* PROBLEM REQUIREMENTS
Find the line that contains "Image resolution: width=372". Copy it and every line after it to the end of the material below, exactly, with no pictures.

* RECORDS PROVIDED
....

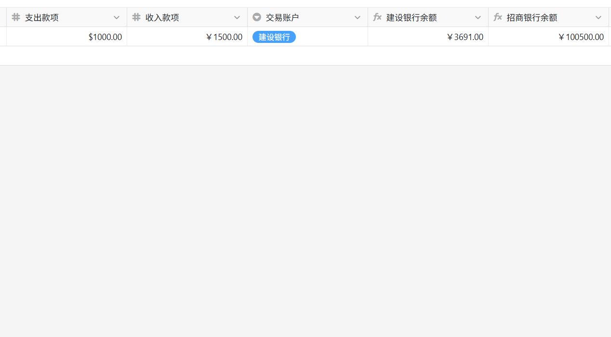Click the number-type icon beside 支出款项
Image resolution: width=611 pixels, height=337 pixels.
coord(16,17)
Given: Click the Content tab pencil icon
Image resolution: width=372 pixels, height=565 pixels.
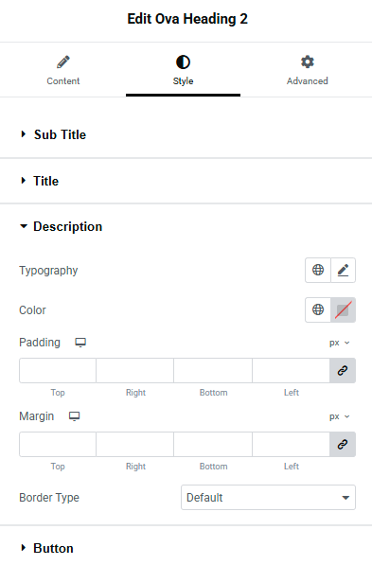Looking at the screenshot, I should click(x=63, y=62).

....

* FINISHED TASK
Image resolution: width=372 pixels, height=565 pixels.
Looking at the screenshot, I should click(x=63, y=62).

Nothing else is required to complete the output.